Kristian B. Filion, Ph.D., from the Lady Davis Institute at the Jewish General Hospital in Montreal, and colleagues conducted a multi-database retrospective cohort study involving 209,867 new users of an SGLT2 inhibitor matched to 209,867 users of a dipeptidyl peptidase-4 (DPP-4) inhibitor on time conditional propensity score. Participants were followed for a mean of 0.9 years for a primary outcome of major adverse cardiovascular events (MACE).

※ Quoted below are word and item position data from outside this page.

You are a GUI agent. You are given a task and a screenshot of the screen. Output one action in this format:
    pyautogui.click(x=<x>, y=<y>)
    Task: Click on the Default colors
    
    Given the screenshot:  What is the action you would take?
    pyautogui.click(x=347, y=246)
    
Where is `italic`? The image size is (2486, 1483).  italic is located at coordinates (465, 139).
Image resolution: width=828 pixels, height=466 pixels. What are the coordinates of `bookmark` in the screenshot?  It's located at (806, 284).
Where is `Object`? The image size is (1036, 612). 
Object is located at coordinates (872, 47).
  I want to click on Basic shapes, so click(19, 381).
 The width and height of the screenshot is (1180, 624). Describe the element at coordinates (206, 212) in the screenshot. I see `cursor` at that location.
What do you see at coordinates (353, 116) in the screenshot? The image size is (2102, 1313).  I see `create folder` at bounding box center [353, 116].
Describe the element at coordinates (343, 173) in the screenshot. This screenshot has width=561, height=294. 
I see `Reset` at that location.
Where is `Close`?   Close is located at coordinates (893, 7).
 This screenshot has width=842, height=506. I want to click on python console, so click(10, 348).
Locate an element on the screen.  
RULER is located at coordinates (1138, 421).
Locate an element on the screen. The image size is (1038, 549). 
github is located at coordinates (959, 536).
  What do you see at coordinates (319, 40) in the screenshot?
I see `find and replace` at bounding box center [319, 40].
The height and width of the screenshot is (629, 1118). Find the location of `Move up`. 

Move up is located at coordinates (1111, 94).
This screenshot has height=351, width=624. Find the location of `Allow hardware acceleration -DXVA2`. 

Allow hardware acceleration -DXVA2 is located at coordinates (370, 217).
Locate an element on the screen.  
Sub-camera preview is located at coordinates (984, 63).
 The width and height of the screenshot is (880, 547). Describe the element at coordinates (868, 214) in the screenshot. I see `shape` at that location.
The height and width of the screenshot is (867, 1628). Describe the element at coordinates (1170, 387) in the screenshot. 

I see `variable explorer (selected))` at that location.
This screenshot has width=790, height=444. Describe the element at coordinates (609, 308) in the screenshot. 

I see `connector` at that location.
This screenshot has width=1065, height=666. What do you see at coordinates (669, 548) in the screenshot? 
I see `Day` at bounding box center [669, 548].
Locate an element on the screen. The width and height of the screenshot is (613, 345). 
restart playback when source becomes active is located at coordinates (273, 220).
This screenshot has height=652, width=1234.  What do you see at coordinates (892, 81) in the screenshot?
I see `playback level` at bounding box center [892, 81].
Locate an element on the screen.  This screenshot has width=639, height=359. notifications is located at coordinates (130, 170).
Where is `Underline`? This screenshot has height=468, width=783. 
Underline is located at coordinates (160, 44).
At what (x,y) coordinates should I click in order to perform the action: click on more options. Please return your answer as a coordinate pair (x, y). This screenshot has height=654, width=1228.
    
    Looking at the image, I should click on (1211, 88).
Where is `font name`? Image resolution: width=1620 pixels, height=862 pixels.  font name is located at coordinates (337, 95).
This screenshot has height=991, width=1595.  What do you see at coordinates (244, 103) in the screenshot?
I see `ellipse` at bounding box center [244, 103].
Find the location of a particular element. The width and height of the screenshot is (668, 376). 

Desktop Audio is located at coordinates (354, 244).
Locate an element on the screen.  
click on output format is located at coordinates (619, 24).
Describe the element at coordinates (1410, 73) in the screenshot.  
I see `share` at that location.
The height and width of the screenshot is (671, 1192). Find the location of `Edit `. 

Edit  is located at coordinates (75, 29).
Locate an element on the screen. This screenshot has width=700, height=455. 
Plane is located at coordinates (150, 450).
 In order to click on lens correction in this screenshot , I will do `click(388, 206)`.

The researchers found that SGLT2 inhibitors were associated with reduced risks for MACE compared with DPP-4 inhibitors (incidence rate per 1,000 person-years, 11.4 versus 16.5; hazard ratio, 0.76). In addition, SGLT2 inhibitors were associated with reductions in the rates of myocardial infarction, cardiovascular death, heart failure, and all-cause mortality (hazard ratios, 0.82, 0.60, 0.43, and 0.60, respectively). For ischemic stroke, the benefit of SGLT2 inhibitors was not statistically significant. For MACE, similar benefits were seen for canagliflozin, dapagliflozin, and empagliflozin (hazard ratios, 0.79, 0.73, 0.77, respectively).

"These findings suggest that SGLT2 inhibitors offer cardioprotective benefits among people with type 2 diabetes in a real world setting, although additional studies are needed to determine if these benefits persist long term," the authors write.

Several authors disclosed financial ties to the pharmaceutical industry.